Tu as une voix très douce et en même temps un peu éraillée. On peut penser à Dolores O' Riordan (The Cranberries)... Quelles sont tes principales influences vocales ?

J’aime beaucoup Linda Perhacs, elle m’a beaucoup influencée. J’adore Fiona Apple, Björk, même si je ne peux pas l’écouter vraiment longtemps, mais certaines chansons comme 'Joga' me font hérisser les poils. J’aime aussi beaucoup des chanteuses expérimentales comme Meredith Monk car elle va dans la même direction que certains principes étudiés à CalArts. A terme, j’aimerais bien utiliser la voix comme un véritable instrument.

Un EP en préparation donc, mais aussi des projets de concerts ?

Oui, je joue le 29 novembre au El Alamein, une péniche proche du Batofar. Il y aura plus d’arrangements et plus de musiciens que lors de mon précédent concert, car on l’avait préparé très rapidement, en deux jours seulement.

© Pete Karpush

Parlons un peu de Paris. Même si tu vis désormais entre Paris et Los Angeles, quel est ton rapport à la capitale ?

J’adore Paris. Après, le fait de repartir et de revenir me fait sans doute aimer encore plus Paris, ça évite de penser trop négativement. J’ai grandi près du canal-Saint Martin et c’est un quartier que j’aime énormément.

Quelles sont justement tes bonnes adresses de bars et de restaurants ?

J’aime beaucoup le Café Lamartine et le Comptoir Général, ce sont un peu mes spots de toujours. J’adore aussi Voy Alimento, un resto vegan situé dans la rue des Vinaigriers tenu par une femme péruvienne qui fait absolument tout, qui cuisine toute seule. C’est trop bon. Sinon, j’aime bien Bob’s Kitchen à Arts et Métiers. Après, quand il s’agit de sortir, je traîne plus souvent vers Bastille ou Saint-Paul. Je vais au Stolly’s, au Bottle Shop, au Red House et à la Mécanique Ondulatoire.

As-tu des lieux où tu aimes te promener, flâner ?

J’adore Montmartre, surtout le soir quand il n’y a personne, c’est d’autant plus beau avec autant d’espace. Et le soir quand il pleut, c’est magnifique. Tu rentres dans un autre espace-temps avec toutes ces lumières qui se réfléchissent sur les pavés. J’aime bien aussi le quartier de Saint-Paul la nuit, car je n’aime pas me balader dans les vieux quartiers mignons la journée. Trop de monde, trop touristique et lorsque ce ne sont pas des touristes, ce sont toutes les belles personnes bourgeoises du quartier qui m’insupportent un peu. Après, j’adore me promener durant la journée au parc des Buttes-Chaumont, c’est très nostalgique car j’y ai passé beaucoup de temps petite. En fait je ne suis pas du tout rive gauche (rires).

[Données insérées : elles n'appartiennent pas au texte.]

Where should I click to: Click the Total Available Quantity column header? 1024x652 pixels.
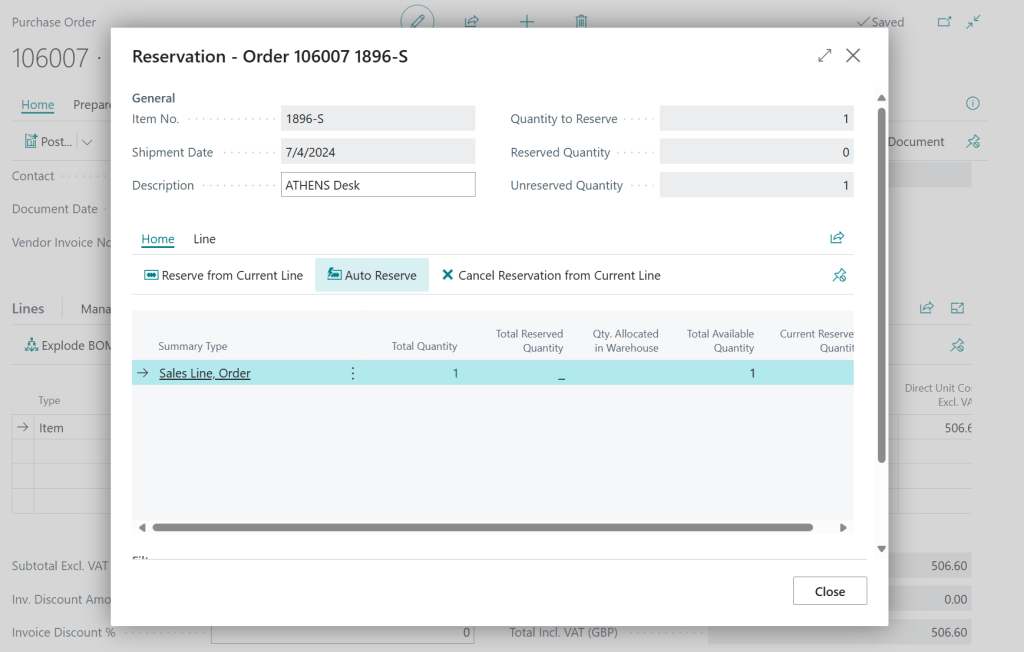pyautogui.click(x=720, y=341)
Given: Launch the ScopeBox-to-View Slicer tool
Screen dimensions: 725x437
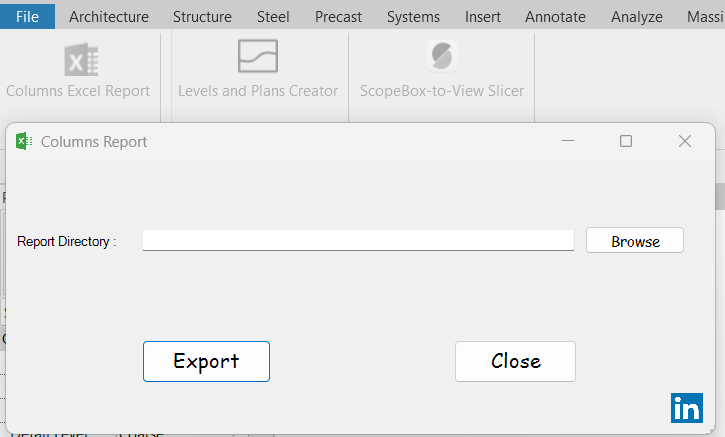Looking at the screenshot, I should coord(441,57).
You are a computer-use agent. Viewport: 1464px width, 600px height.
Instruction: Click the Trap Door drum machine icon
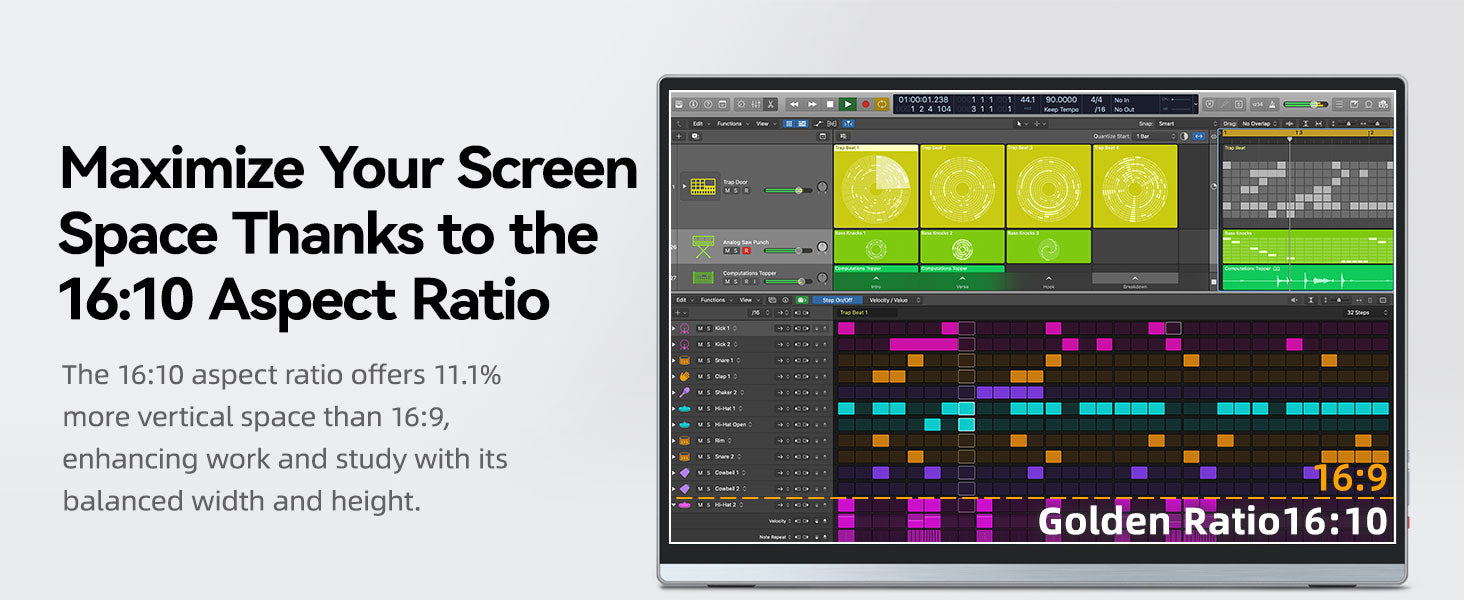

Pour finir, qu’est-ce qu’on peut te souhaiter pour la suite ?

Que ça marche, de faire plein de chansons et de rencontrer quelqu’un qui va me stimuler musicalement. Je cherche une âme sœur musicale, une bonne personne pour construire avec moi quelque chose qui me plaira. 

 

En concert sur la péniche El Alamein le 29 novembre. 

Site officiel.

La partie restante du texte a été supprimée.